On the global front, European markets were trading mostly in the red in early deals, taking a breather after several indexes set multi-year highs on the previous day. Most of the Asian equity indices ended in the green led by gains in Japanese Nikkei, which rose for a fifth straight day on Tuesday and scored another 15-year high after the yen weakened.

Back home, appreciation in Indian rupee too supported the sentiments. The partially convertible rupee was trading at 62.28 per dollar at the time of equity market closing against the Monday’s close of 62.32 on the Interbank Foreign Exchange. Furthermore, foreign portfolio investors (FPIs) bought shares worth a net Rs 601.91 crore on Monday, as per provisional data released by the stock exchanges.

Meanwhile, public sector oil marketing companies (OMCs) viz. HPCL and BPCL edged higher after crude oil prices dropped. However, telecom stocks range off after Telecom Regulatory Authority of India (TRAI) in a move to boost fixed line phone connections in the country, removed charges that a landline service provider has to pay to the other service providers for transmitting its customers’ phone calls. Moreover, PSU bank stocks led decline in bank stocks after the bank employees’ unions and bank managements, under the aegis of the Indian Banks' Association (IBA), at a meeting held yesterday, 23 February 2015, agreed 15% wage hike as part of an industry-wide wage settlement.

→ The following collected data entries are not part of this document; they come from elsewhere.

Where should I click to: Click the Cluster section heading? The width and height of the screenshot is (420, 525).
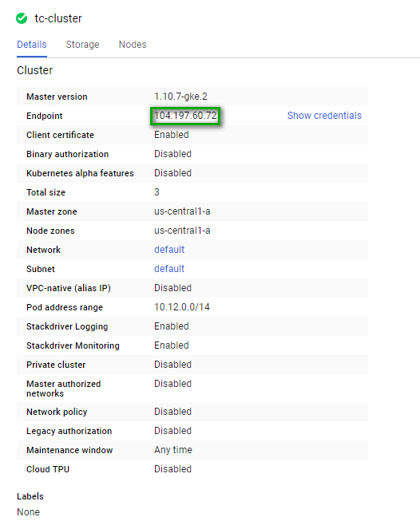pos(35,70)
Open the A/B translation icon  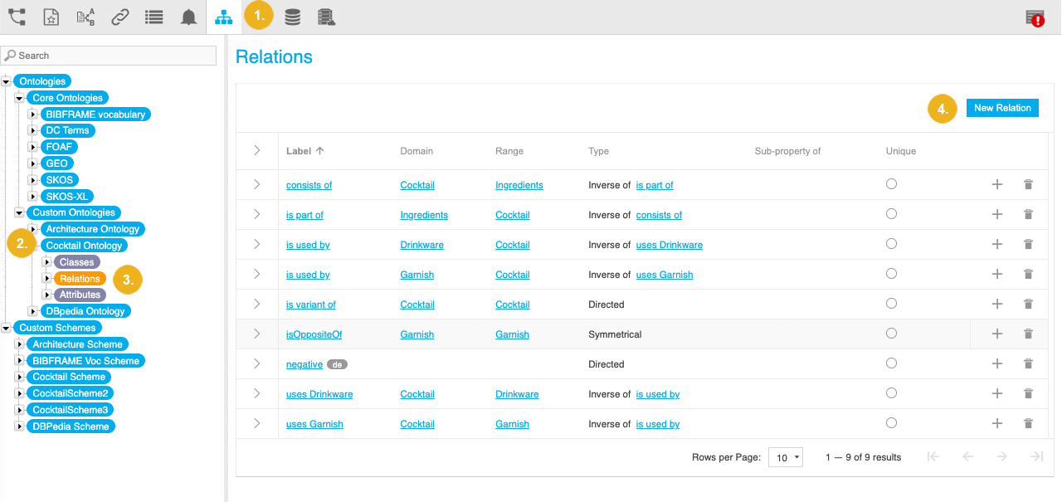[x=85, y=17]
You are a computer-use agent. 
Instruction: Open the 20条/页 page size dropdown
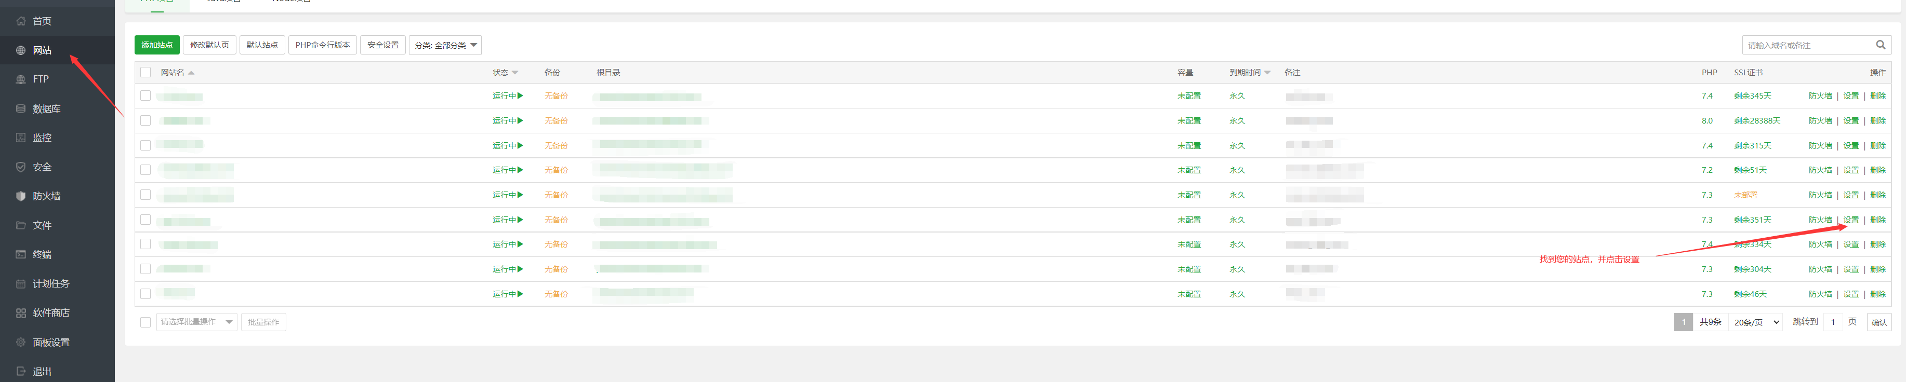(1757, 322)

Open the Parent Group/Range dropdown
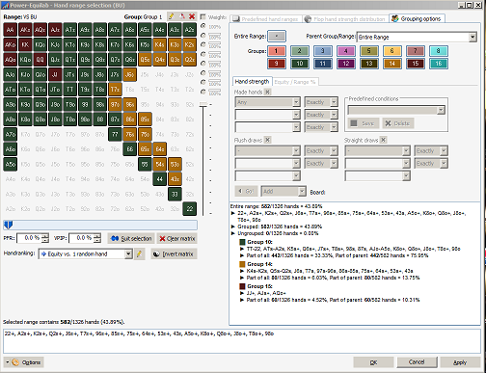473,37
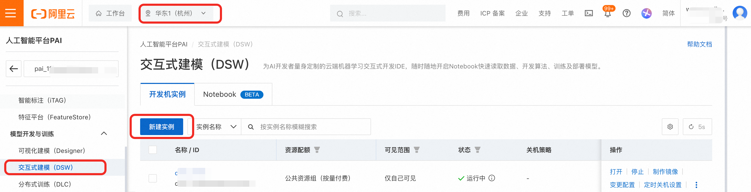Image resolution: width=751 pixels, height=192 pixels.
Task: Click the back arrow beside workspace name
Action: tap(14, 69)
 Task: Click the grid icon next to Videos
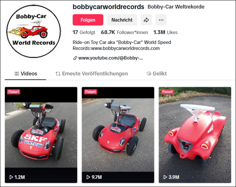coord(17,74)
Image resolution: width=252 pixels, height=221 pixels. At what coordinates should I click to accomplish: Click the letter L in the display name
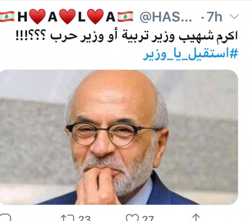pos(82,17)
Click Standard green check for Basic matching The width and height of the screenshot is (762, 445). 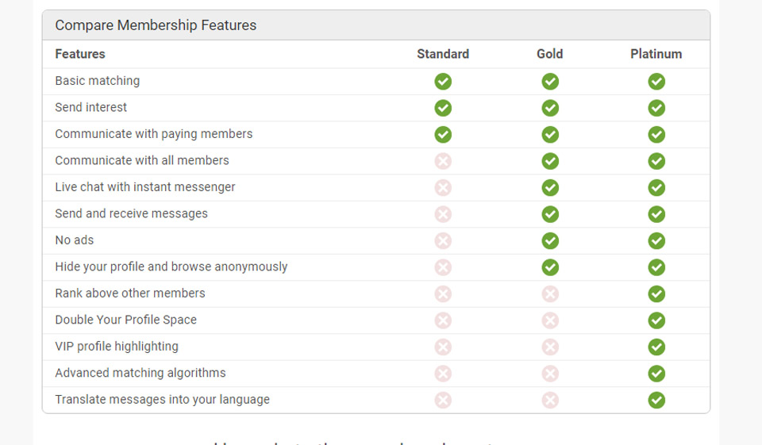[443, 82]
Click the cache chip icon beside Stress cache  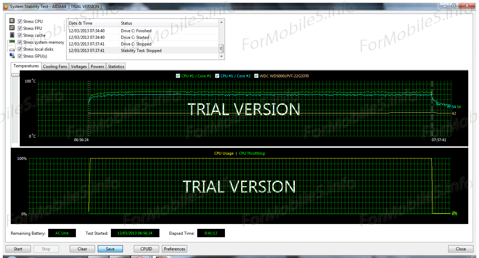[x=12, y=35]
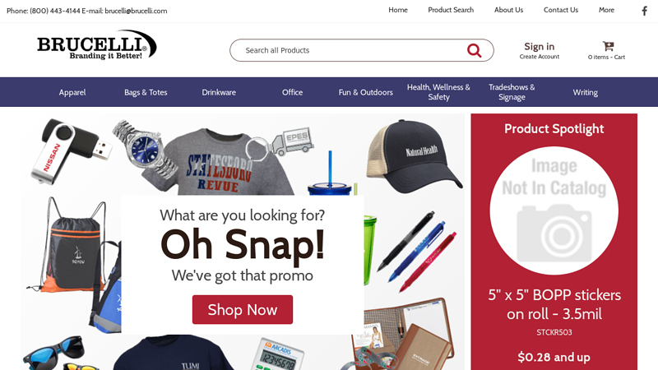Open Fun & Outdoors category

point(365,92)
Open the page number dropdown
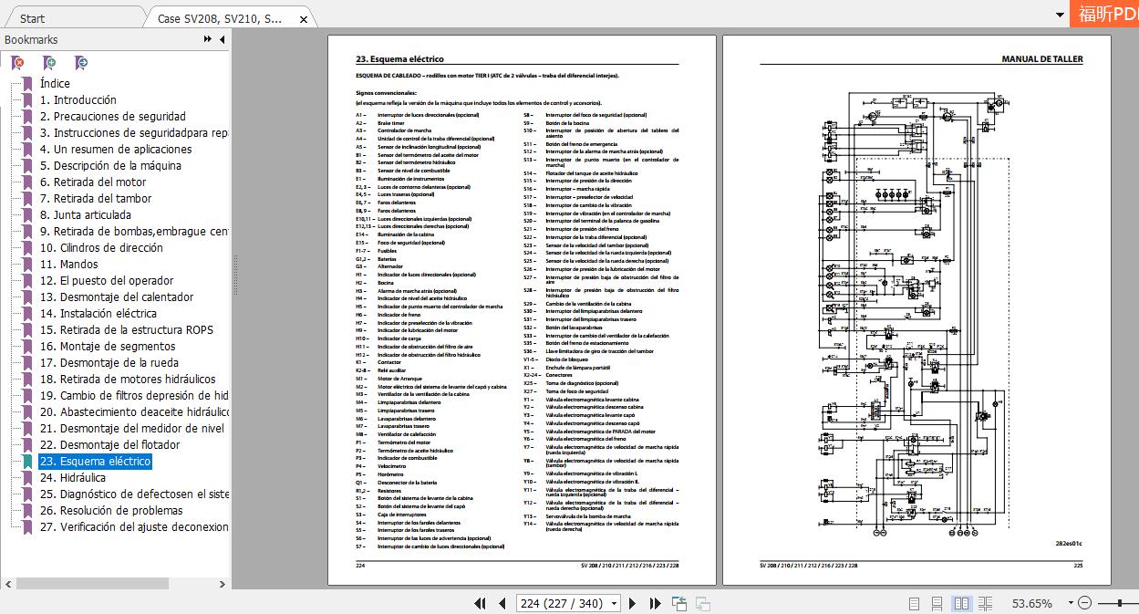This screenshot has width=1139, height=614. [614, 603]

The NSE’s 50-share broadly followed index Nifty rose by just seven points to hold the psychological 8,750 support level, while Bombay Stock Exchange’s Sensitive Index -- Sensex surged by around thirty points to finish above the psychological 29,000 mark. Broader markets, however, struggled to get any traction and ended the session in red with a cut of around half a percent. The market breadth remained in favor of decliners, as there were 1,142 shares on the gaining side against 1,712 shares on the losing side while 129 shares remain unchanged.

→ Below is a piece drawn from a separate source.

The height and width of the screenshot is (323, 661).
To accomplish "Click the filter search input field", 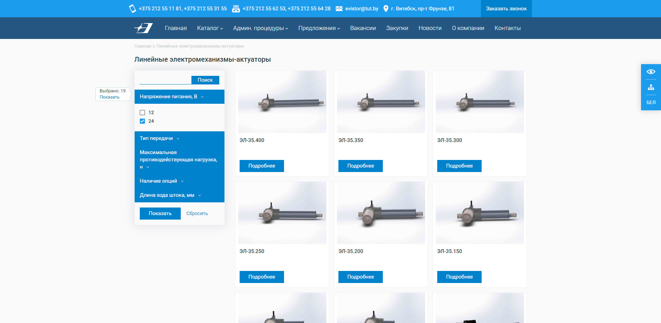I will [x=165, y=80].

Finally, the BSE Sensex rose by 29.55 points or 0.10% to 29004.66, while the CNX Nifty gained 7.15 points or 0.08% to 8762.10.

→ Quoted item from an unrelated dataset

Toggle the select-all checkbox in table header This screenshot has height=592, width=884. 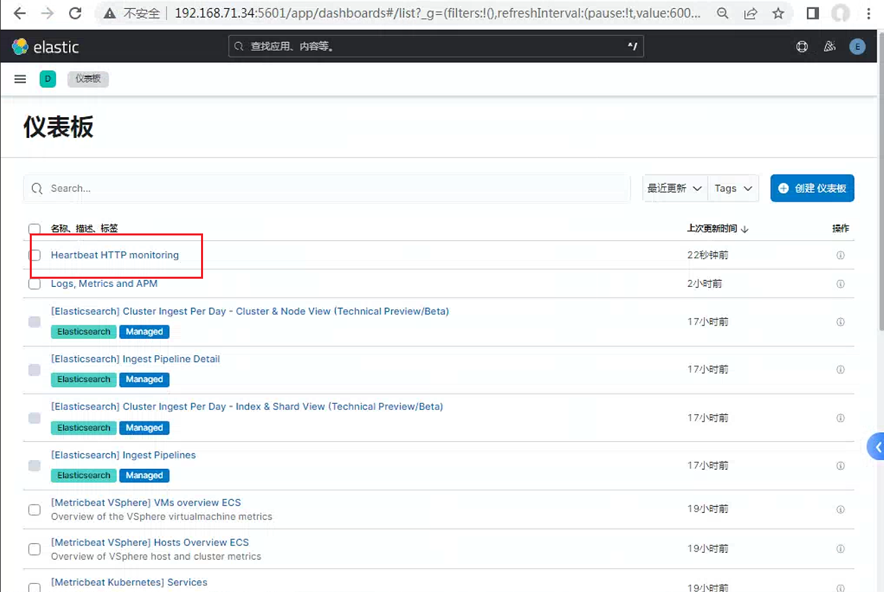click(x=35, y=229)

The BSE Sensex touched a high and a low of 29130.67 and 28875.94, respectively. The BSE Mid cap index was down 0.19%, while Small cap index was down by 0.78%.

The top gainers on the Sensex were Hindustan Unilever up by 3.15%, Larsen & Toubro up by 2.03%, BHEL up by 1.78%, ITC up by 1.46% and Cipla up by 1.23%. On the flip side, Sesa Sterlite down by 3.49%, ONGC down by 2.98%, Tata Steel down by 2.08%, Tata Motors down by 1.55% and Reliance Industries down by 1.10% were the top losers.

The top gaining sectoral indices on the BSE were FMCG up by 1.45%, Capital Goods up by 1.09%, Realty up by 0.56%, IT up by 0.37% and Infrastructure up by 0.29%, while Oil & Gas down by 1.15%, Metal down by 1.10%, PSU down by 0.52%, Auto down by 0.30% and Bankex down by 0.10% were the losing indices on BSE.

Meanwhile, addressing the joint sitting of Parliament at the start of the Budget Session, President Pranab Mukherjee underscored India had emerged as the fastest growing large economy with a promising future. He acknowledged sustained efforts and series of policy initiatives taken by the government to put back the economy to the high growth trajectory, with an estimated growth of 7.4% in 2014-15.

He highlighted measures taken by the government to improve ease of doing business, ending financial untouchability and containing inflation with a view of stimulating economy and also lauded government’s decisive measures to help lower the inflation to 'record low' and also boost capital markets.

Emphasizing to some of the major initiatives taken by the government for improving ease of doing business, Mukherjee pointed to the government’s efforts in streamlining various entry and exit regulations and introducing the process of filing online applications for various corporate activities.

Further, the president assured that Center would expedite implementation of the recommendations of the Financial Sector Legislative Reforms Commission (FSLRC) and simplify the indirect tax regime, broaden the tax base and result in better compliance.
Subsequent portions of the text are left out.